As a first year mental health nursing student I had very little knowledge about the role of a community mental health nurse or the challenges that lay ahead, I would like to start my blog by offering three pieces of advice for students about to venture out on their first community placement:
- Avoid wearing thin trousers or tights, house cats seem to instinctively identify fabric that ladders with ease.
- Budgies, although adorable, are prone to bouts of verbal abuse; try not to take it personally.
- Be flexible- you never know what people have planned for their day, during my community placement I found myself installing furniture and playing bongos in a band. A small toolkit never goes amiss.
My community placement made me aware of how sharing in everyday experiences can offer valuable insight and develop meaningful therapeutic relationships.
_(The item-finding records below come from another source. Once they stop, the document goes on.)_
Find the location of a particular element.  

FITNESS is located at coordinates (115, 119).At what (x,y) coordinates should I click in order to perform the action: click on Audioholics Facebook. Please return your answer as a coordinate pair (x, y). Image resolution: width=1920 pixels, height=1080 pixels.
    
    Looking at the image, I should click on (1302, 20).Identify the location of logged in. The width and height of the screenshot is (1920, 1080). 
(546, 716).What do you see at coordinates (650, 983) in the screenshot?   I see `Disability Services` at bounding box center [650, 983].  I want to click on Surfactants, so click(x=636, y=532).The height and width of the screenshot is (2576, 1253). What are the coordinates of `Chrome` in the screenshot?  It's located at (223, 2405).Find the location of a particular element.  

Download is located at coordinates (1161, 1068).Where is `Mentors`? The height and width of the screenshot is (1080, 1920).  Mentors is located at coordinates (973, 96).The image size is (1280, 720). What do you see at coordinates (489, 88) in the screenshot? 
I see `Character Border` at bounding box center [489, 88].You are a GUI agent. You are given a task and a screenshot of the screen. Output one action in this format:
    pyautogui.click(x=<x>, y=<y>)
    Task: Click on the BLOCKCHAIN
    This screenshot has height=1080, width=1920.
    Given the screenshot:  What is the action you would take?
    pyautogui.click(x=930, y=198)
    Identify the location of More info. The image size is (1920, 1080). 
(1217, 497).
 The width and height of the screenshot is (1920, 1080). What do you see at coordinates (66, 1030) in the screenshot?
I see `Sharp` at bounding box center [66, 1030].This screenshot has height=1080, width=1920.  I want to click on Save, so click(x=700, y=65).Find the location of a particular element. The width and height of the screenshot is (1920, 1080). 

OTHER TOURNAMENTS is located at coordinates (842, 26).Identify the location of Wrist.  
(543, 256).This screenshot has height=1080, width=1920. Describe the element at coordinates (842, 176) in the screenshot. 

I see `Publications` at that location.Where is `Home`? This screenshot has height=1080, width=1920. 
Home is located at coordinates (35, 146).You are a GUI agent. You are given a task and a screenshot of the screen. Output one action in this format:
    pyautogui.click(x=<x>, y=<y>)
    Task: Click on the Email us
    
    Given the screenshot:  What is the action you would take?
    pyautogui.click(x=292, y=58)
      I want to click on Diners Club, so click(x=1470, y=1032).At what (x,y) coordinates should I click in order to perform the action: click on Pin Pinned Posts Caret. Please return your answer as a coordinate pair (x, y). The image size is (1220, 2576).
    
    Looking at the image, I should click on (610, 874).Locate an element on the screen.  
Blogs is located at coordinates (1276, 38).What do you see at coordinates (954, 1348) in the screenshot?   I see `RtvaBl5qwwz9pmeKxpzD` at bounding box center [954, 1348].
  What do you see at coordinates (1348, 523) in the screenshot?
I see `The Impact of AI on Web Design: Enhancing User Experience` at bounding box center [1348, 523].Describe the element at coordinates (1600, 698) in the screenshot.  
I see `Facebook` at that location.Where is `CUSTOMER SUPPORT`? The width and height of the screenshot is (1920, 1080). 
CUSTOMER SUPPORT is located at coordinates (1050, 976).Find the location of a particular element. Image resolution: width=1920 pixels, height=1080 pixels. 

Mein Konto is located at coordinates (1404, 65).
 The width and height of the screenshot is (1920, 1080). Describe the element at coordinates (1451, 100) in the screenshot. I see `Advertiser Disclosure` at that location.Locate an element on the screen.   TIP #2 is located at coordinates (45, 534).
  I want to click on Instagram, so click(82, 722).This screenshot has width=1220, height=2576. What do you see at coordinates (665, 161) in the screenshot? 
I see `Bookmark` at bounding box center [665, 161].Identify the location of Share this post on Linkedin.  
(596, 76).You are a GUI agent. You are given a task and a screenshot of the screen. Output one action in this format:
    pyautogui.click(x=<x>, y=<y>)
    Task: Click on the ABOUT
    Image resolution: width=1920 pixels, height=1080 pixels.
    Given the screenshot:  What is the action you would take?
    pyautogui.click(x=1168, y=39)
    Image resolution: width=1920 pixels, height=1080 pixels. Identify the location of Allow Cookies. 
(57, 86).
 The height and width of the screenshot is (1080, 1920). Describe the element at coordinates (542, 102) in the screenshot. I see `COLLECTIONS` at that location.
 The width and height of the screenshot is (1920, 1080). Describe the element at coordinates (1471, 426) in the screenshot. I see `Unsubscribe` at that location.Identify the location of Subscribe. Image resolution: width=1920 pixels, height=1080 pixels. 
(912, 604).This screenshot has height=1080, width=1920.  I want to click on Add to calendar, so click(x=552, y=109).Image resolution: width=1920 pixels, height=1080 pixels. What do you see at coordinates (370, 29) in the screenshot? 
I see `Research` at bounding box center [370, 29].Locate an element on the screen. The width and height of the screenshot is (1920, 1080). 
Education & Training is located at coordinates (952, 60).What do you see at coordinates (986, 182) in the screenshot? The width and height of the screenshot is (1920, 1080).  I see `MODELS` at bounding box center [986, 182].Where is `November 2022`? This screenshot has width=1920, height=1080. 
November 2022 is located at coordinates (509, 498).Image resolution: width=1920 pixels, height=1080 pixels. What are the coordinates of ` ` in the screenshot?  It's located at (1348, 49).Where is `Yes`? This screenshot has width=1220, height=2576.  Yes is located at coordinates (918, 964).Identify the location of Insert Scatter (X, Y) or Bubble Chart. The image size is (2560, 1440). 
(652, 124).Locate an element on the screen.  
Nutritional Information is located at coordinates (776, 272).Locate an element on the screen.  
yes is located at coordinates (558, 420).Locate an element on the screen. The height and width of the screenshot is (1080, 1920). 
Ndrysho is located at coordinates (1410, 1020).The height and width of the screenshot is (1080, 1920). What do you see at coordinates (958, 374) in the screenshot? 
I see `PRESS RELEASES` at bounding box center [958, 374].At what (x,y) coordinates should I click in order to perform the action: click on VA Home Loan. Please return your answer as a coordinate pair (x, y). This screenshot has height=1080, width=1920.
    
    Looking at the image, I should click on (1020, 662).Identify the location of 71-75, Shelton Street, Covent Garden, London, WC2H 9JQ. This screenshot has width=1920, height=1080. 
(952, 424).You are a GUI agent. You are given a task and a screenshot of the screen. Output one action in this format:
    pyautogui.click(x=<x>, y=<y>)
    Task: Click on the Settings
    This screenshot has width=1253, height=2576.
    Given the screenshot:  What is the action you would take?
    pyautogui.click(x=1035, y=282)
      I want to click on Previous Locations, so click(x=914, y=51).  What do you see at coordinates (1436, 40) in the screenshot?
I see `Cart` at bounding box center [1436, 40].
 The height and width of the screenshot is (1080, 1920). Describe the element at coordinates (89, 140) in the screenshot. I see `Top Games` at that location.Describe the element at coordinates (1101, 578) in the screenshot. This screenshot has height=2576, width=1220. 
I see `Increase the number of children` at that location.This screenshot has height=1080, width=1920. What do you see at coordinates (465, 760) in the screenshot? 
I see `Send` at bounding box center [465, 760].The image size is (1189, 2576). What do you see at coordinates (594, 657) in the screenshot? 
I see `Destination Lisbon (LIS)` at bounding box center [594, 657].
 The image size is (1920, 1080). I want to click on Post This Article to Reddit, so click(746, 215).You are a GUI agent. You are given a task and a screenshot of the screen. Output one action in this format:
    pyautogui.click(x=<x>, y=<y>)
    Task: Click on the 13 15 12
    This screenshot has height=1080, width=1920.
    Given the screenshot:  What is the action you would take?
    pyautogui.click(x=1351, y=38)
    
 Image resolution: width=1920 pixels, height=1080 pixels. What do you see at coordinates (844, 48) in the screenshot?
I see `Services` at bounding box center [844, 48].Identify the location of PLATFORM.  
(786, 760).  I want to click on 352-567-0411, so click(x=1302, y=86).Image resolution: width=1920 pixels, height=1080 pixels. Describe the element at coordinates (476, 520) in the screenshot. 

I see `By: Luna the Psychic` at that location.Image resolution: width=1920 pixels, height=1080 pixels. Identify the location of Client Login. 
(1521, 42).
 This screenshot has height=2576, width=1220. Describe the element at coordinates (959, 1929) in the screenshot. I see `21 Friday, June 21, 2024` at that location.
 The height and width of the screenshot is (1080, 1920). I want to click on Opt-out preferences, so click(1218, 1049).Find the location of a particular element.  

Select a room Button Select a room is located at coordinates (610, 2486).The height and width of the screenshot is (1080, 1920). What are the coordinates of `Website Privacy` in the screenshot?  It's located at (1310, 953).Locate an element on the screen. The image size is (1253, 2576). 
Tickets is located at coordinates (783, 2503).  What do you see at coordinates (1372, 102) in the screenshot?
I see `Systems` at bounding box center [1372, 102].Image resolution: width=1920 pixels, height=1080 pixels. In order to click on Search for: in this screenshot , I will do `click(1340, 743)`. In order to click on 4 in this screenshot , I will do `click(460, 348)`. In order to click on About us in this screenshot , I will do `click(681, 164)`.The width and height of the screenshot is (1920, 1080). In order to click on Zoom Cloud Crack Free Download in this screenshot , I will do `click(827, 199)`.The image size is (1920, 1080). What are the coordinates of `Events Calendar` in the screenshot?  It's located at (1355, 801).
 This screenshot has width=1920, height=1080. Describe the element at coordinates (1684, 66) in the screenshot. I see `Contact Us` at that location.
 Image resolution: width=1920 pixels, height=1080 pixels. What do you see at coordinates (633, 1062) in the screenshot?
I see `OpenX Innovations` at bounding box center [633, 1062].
For example, with the exception of a recorder (which my mother swiftly “mislaid”) I had never played a musical instrument before in my life. Playing bongos with a well-rehearsed band was exciting but also made me feel a bit vulnerable, however I knew that the individual who had written a song about their experience of hearing voices was exposing their inner most feelings to the group, so playing bongos and being out of my comfort zone was my way of showing respect and appreciation. As for assembling furniture, possibly the best resource in the world for creating positive therapeutic relationships, laughter, tears, frustration, denial, blame (who lost the Allen key?), anger, problem solving, acceptance, success, achievement- and that’s just attaching drawer handles. In the community being flexible means acknowledging the worth of what is important to the individual beyond our professional agenda and knowing this is possibly the most valuable piece of my toolkit.
During our time at university we have explored recovery approaches, not in terms of ‘getting better’ but in regards to the subjective meaning of wellbeing. Chandler, Bradstreet and Hayward (2013) discuss the potential of a health care professional to characterise an individual in the ‘sick role’, consequently carrying a sense of hopelessness for them. Although I make light of my experiences in the community I defy anyone not to carry hope for an individual when you are able to gain a holistic insight into their reasons for purpose, after all someone has to feed the cat and teach the budgie to curse at student nurses. When reflecting on my community placement I feel that my most valuable learning experience is that I should never define an individual by their diagnosis; you would think that in 2016 this would go without saying but it is surprising how quickly you define yourself by your professional role. I am at the start of my journey and I am unsure of my destination although I hope it lies in the community. I think the experiences during my community placement gifted me the antidote to labelling, there is always an opportunity to recognise the gestalt nature of the individual far beyond that of the ‘sick role’ I am certain this is the lesson I will carry with me into my future career regardless of the setting; after all, toolkits are made to be carried with you.
Chandler., R, Bradstreet., S, Hayward. M., 2013. Voicing caregiver experiences: Wellbeing and recovery narratives for caregivers. 1st ed. West Sussex: Fairhill & Bryant LTD.